Boris Johnson is not Theresa May. Boris Johnson is not even nearly Theresa May. For the majority of May’s rudderless two years in power, there was a constant perception that the majority of her party were publicly supporting her while sharpening their knives in private. She lacked confidence, leadership, charm, and charisma. Aside from the fact that they’ve held identical jobs, one imagines that Johnson and May have very little in common at all.
Because of that, Johnson’s decision to call a snap election shouldn’t be compared to May’s disastrous 2017 mistake. That was a vanity project. May was seduced by a few favorable looking polls, and decided to call an election to boost a majority she already had in order to get her vision of Brexit through Parliament. We won’t dwell on what happened next; suffice to say that her party lost their majority, and have never had a majority at any point since. Johnson has called an election because Parliament is paralysed, and the current situation is untenable. He’s taken the same action as his predecessor in terms of calling an election long before on is due, but for very different reasons.
Now we’ve stated the obvious by pointing out that Johnson is a different kind of leader to May (and, for most people, a vastly preferable one), we should point out something else.
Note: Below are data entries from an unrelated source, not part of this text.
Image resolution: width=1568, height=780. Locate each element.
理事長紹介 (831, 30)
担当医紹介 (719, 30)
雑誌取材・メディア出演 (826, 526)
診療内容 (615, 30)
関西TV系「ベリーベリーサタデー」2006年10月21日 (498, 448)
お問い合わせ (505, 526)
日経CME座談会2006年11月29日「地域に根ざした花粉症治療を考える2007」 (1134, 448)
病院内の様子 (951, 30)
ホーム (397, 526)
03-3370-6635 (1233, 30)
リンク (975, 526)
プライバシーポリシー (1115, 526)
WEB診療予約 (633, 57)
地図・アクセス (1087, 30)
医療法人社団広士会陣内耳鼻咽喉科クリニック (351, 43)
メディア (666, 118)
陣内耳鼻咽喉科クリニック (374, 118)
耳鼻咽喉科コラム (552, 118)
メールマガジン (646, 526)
There is no way in the world that the Conservative Party should lose this election. They have a seemingly insurmountable lead in the polls. They’re up against the most unpopular Labour leader in living memory. The Liberal Democrats – in the unlikely event they were ever likely to become a factor anyway – have surely condemned themselves to electoral disaster by pledging to withdraw Article 50 if elected.
Unfortunately, this is the Tories we’re talking about, and if any party ever knew how to shoot itself in the foot, it’s the Tory Party. You occasionally feel like they could walk away from a mobile slots casino having made a loss, even if they owned the mobile slots casino, and every penny spent on every single one of the games went back into their pockets. Despite that, we appear to be sleepwalking into a situation where a loss is becoming more possible with each passing day. Put it this way – if we did have a pound to spend in our metaphorical casino, we’d be spending it on Rose Slots website instead of backing the party to win the election. We’d get better odds.
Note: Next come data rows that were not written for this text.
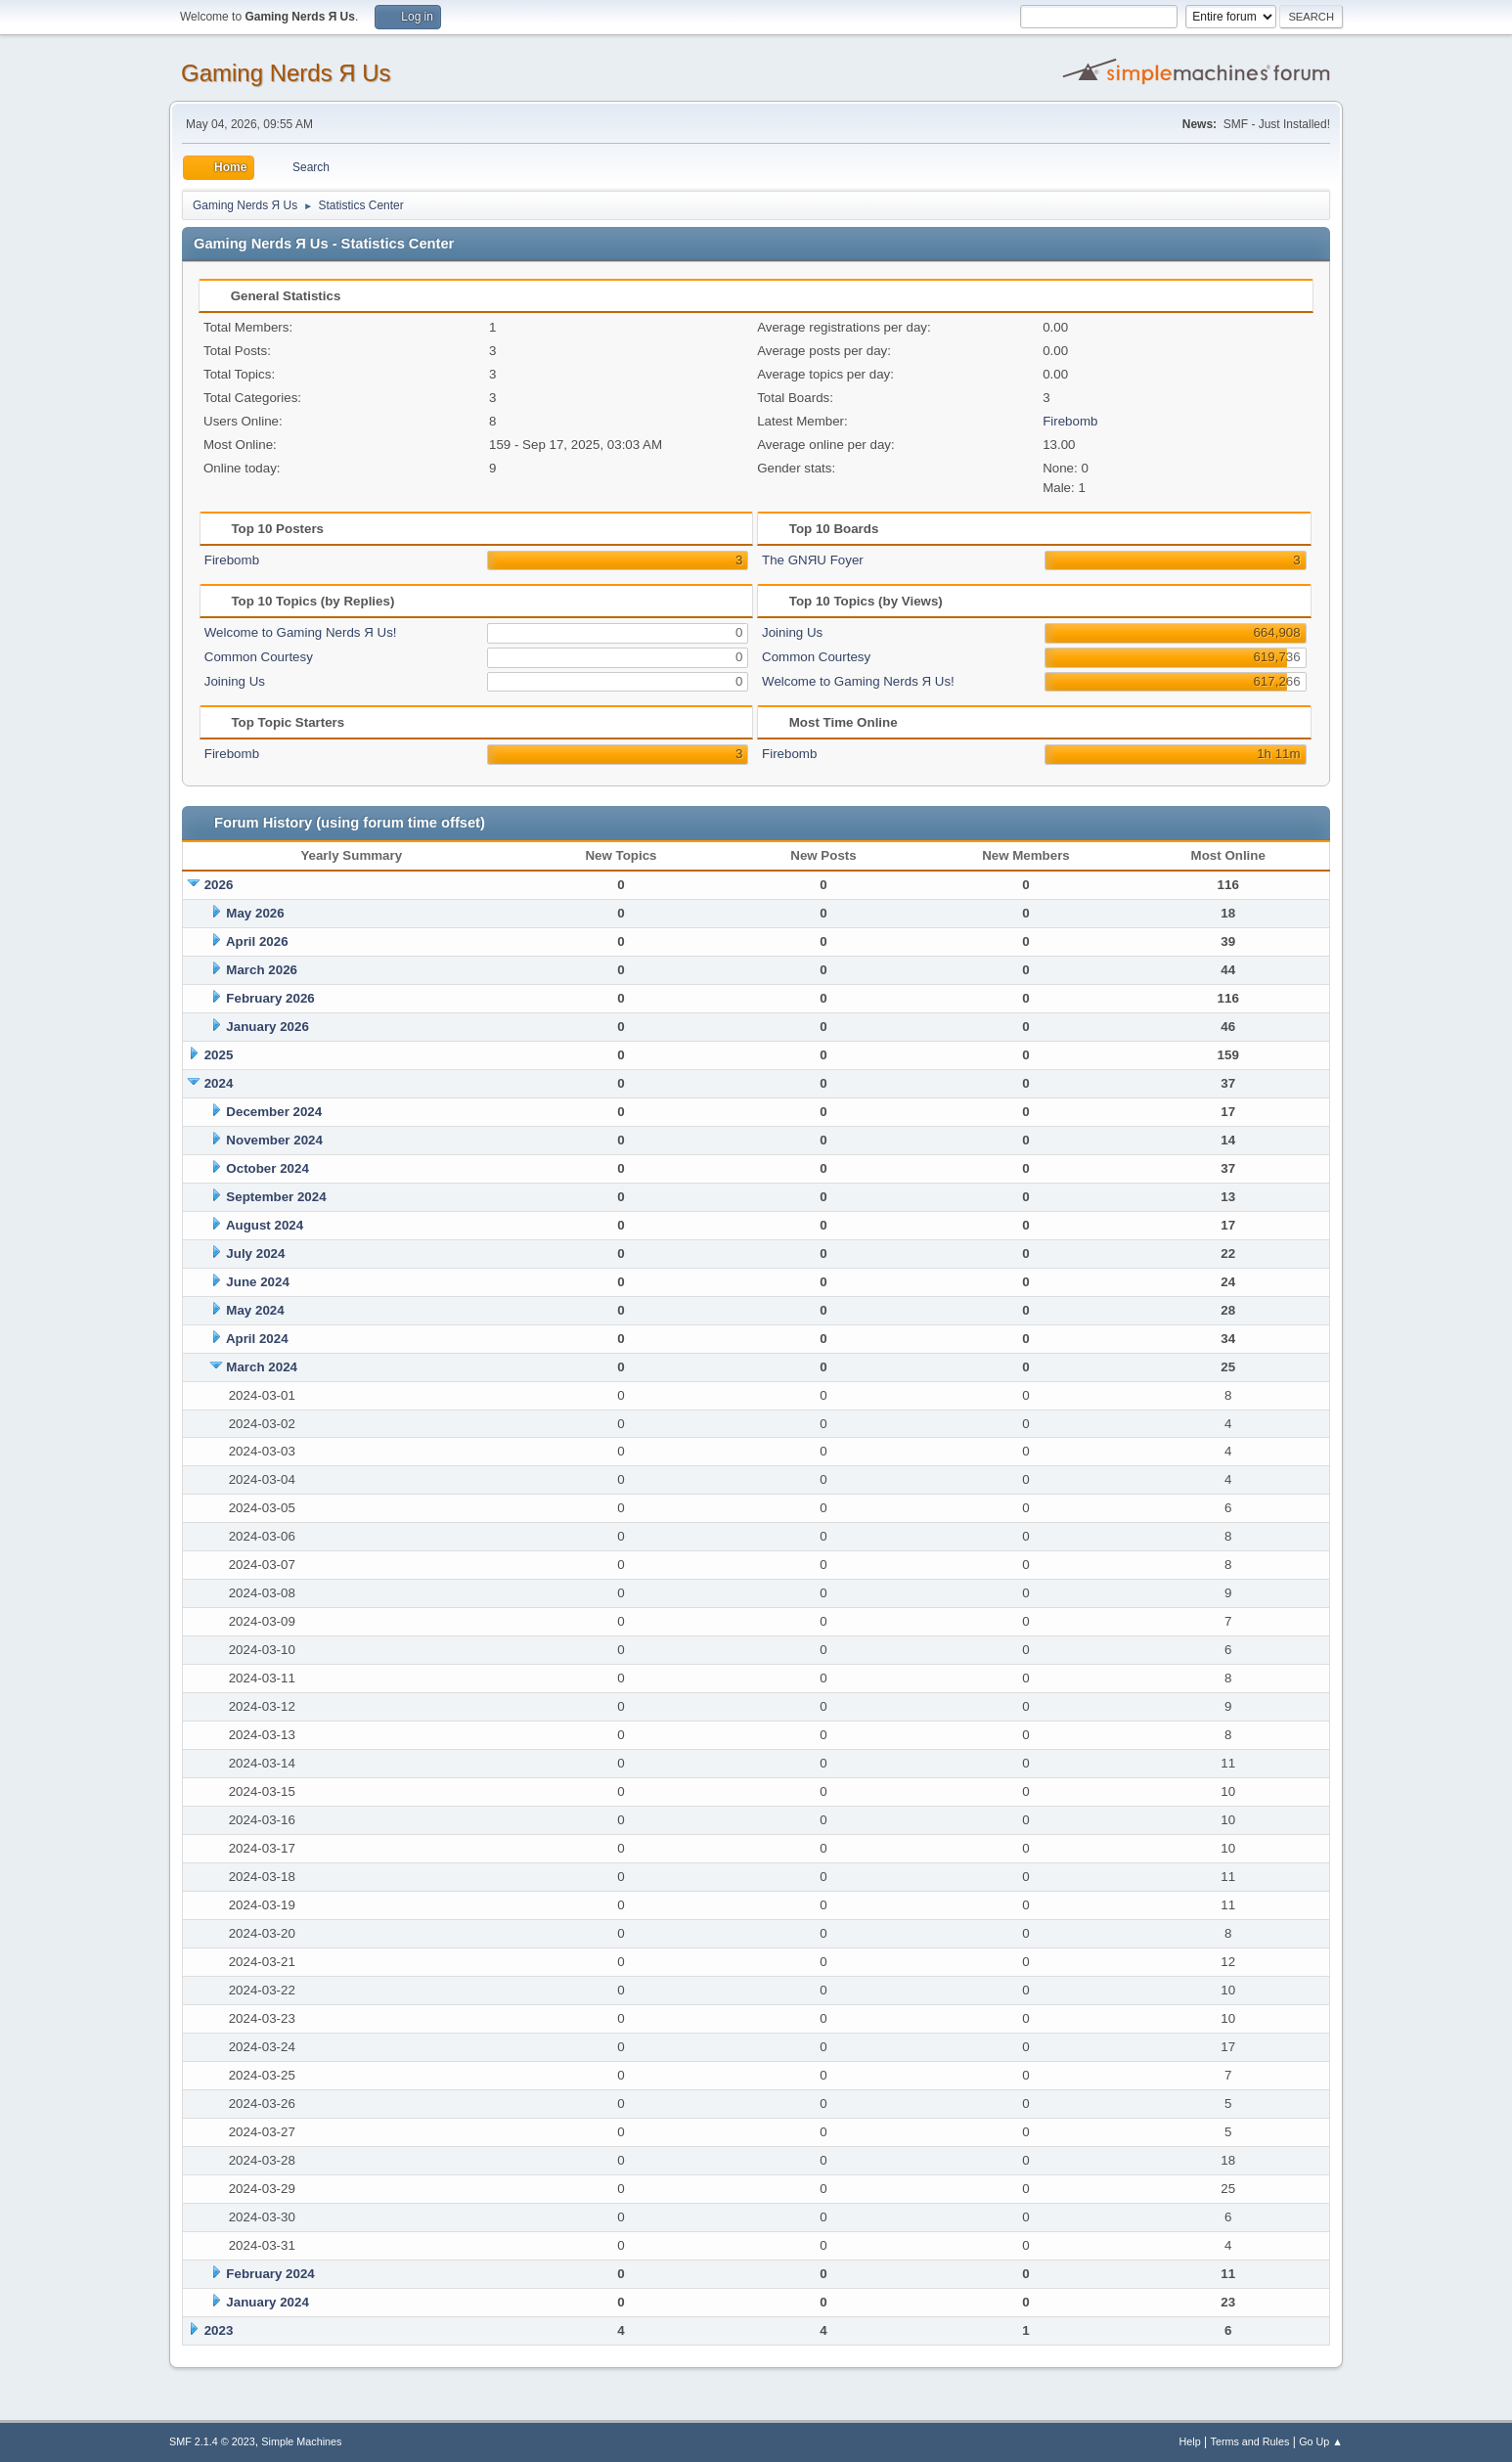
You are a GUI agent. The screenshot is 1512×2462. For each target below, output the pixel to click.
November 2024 (274, 1140)
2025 (219, 1055)
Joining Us (234, 681)
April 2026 (257, 941)
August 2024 (264, 1225)
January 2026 (267, 1026)
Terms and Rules (1250, 2441)
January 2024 (267, 2302)
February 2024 (270, 2273)
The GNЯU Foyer (813, 560)
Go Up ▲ (1321, 2441)
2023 (219, 2330)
May’s election strategy in 2017 was so bad that it occasionally seemed like she was trying to lose on purpose, with the so-called ‘dementia tax’ being a particular lowlight. We expected better from Johnson, but we’re already seeing some worrying lapses in judgment, and a failure to appreciate the social and political mood of the country. Chief among the failing we’ve seen to date is his failure to strike a deal with Nigel Farage and his Brexit Party.
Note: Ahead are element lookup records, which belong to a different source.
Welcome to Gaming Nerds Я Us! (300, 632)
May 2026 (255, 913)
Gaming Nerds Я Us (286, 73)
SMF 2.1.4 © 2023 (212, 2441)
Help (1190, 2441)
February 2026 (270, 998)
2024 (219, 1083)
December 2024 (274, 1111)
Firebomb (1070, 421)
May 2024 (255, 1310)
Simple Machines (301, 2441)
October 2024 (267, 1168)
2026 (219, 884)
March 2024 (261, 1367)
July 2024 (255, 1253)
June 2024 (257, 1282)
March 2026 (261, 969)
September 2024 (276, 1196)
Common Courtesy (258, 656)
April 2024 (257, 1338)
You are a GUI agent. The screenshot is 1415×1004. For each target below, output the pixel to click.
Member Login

We’re not saying that a No Deal Brexit is necessarily the best way to go about departing from the EU. Johnson’s negotiated deal has the backing of his party – and is likely to have the backing of Parliament – and therefore should be given a chance to proceed. All he had to do to get Farage’s blessing was keep No Deal on the table. Farage offered him an orange branch. Johnson singularly failed to take it.
The Brexit Party aren’t going to win the election, or even come close. It might even turn out to be the case that the Brexit Party won’t even win a single seat, regardless of how much money is plowed into their campaign. That doesn’t matter. What does matter is that in every single constituency, there will be a proportion of voters who opt to back the Brexit Party. The majority of those voters are likely to be disillusioned former Conservative voters. Every time that happens, it weakens the Tory share of the vote. In doing so, it lowers the bar required for Labour to sneak in and win.
The second failure is one of speed and principle. The moment it became apparent that Welsh Secretary Alun Cairns had lied about his level of knowledge regarding the sabotage of a rape trial by one of his aides, Johnson should have fired him immediately. He didn’t. Cairns was permitted to hang around for a few painful days, and then resign of his own accord. That was always going to be the end result, and Johnson would have been perceived as a strong leader for dismissing him. As he didn’t, the resulting media storm had a negative impact on the launch of the Conservative Party’s election campaign.
If we can agree that failing to sack Cairns was a lapse of judgment, perhaps we can agree on something else, too. Nick Conrad should never have been selected as the candidate for Broadland in Norfolk. He’s now withdrawn his candidacy, but the fact that he was ever selected at all is mystifying. This is a man who said, during a live radio broadcast, that women should ‘keep their knickers on’ if they want to avoid being raped, among various other comments suggesting women were partially responsible for rape. The fact that he’s apologised profusely for those comments is immaterial. They were made only five years ago. This wasn’t ancient history, and a candidate so toxic shouldn’t have been anywhere near candidacy. Taking the Cairns incident and the Conrad incident together, it’s almost as if someone at Tory campaign HQ has forgotten that women read and watch the news, and also vote. Alienating half of the electorate is not a winning strategy.
At the time of writing, the average poll lead that the Conservatives have over Labour is narrowing. That would probably have happened at some point during campaign season anyway, but it’s hard to avoid the feeling that the party is currently inflicting wounds upon itself. This is still Boris Johnson’s election to lose, but he’ll want to avoid a repeat of the poor performance of the past seven days if he’s to be sure of winning it.